¿Puede Julio Iglesias cobrar 50.000 euros a Yolanda Díaz por dañar su honor?
El cantante ha presentado una demanda ante el Tribunal Supremo contra la vicepresidenta segunda del Gobierno, Yolanda Díaz, por una presunta intromisión ilegítima en su derecho al honor e intimidad. Reclama 50.000 euros por las declaraciones que ella hizo el pasado enero. Simultáneamente, ha interpuesto otra querella en los juzgados de Madrid contra elDiario.es y su director, Nacho Escolar, por injurias y calumnias.

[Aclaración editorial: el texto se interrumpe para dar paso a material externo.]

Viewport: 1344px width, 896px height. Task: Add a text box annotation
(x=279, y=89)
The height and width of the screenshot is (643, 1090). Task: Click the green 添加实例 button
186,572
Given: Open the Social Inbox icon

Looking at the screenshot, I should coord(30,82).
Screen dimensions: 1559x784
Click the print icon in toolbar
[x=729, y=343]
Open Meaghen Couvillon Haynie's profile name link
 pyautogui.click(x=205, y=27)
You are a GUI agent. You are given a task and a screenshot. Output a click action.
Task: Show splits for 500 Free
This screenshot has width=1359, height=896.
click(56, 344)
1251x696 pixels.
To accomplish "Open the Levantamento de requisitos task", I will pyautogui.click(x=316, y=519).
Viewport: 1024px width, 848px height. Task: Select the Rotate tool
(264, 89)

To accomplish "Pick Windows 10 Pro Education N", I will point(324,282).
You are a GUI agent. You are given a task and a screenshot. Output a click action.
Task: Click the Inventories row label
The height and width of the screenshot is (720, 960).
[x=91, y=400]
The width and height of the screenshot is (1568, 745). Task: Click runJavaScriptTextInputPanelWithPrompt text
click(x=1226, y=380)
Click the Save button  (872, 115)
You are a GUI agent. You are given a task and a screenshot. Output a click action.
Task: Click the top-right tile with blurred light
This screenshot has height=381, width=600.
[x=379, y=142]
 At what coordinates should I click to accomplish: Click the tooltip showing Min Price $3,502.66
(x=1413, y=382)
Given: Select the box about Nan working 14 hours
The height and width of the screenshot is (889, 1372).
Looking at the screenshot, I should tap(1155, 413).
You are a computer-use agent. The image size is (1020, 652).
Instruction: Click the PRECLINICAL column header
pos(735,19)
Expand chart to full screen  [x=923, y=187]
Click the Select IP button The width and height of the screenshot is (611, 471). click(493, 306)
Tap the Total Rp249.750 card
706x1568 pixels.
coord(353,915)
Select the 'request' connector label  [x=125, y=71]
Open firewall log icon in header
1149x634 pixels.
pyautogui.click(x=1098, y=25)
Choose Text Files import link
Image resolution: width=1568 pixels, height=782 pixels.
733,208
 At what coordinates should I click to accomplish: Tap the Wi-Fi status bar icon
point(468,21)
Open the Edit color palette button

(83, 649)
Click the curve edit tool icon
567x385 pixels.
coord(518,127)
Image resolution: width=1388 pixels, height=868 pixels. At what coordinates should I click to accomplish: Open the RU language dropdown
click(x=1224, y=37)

El movimiento legal ha abierto un intenso debate sobre los límites de la crítica política y las consecuencias de acusar sin pruebas.
El juego de la carga de la prueba
En el centro del litigio está la mecánica procesal. En una demanda por intromisión al honor, el demandante (Julio Iglesias) no tiene que demostrar su inocencia; es el demandado quien debe probar que sus afirmaciones eran ciertas. Yolanda Díaz dispone de dos opciones: retractarse y pagar la indemnización, o intentar demostrar la veracidad de lo dicho. Quienes defienden al cantante sostienen que las acusaciones vertidas por la vicepresidenta no tienen base judicial alguna —nunca ha sido condenado por los delitos que se le insinúan— y que, por tanto, la retractación es inevitable.
El riesgo de que la jugada se vuelva en contra
Pero hay quien advierte de que Julio Iglesias podría haberse metido en un jardín. Al demandar por difamación, abre la puerta a que el juez examine el fondo de las acusaciones —que en distintos medios se han relacionado con presuntos abusos sexuales en República Dominicana—. «Si Yolanda demuestra que lo que dijo era cierto, Julio Iglesias podría ser condenado», resumen los escépticos. Hasta ahora, la justicia española no se había pronunciado sobre esos hechos al declararse incompetente; esta demanda podría forzar una investigación que al cantante no le interesa.
50.000 euros: calderilla o un pellizco para Yolanda
La cuantía de 50.000 euros ha sido objeto de análisis. Para una vicepresidenta que antes de llegar al cargo vivía con ingresos modestos, la cifra no es baladí. Según algunos análisis, el patrimonio de Díaz no es tan holgado como para afrontar sin despeinarse una indemnización de ese tamaño, más los costes judiciales. Además, la retractación pública sería un coste político difícil de digerir. Para Julio Iglesias, en cambio, la cantidad es simbólica: lo que busca es desmentir las acusaciones y sentar un precedente contra lo que califica de «linchamiento mediático».
El trasfondo político e ideológico
No faltan quienes ven en la demanda una batalla ideológica. Por un lado, los simpatizantes del cantante —y detractores del Gobierno— aplauden que alguien con recursos plante cara a lo que consideran una campaña de desprestigio. Por otro, se critica que un multimillonario demande a una política por ejercer la libertad de expresión, y se recuerda que Julio Iglesias ha evitado querellarse contra quienes le acusan directamente de delitos, lo que algunos interpretan como un intento de silenciar a críticos sin abrir el melón judicial completo.
Un cierre irónico
La demanda, en cualquier caso, ha logrado lo que pocos esperaban: que el honor de Julio Iglesias vuelva a ser noticia a los 80 años. Yolanda Díaz tendrá que decidir si traga y paga o se juega el tipo en los tribunales. Sea cual sea el desenlace, nadie saldrá de esta con la conciencia limpia —salvo, quizá, los abogados.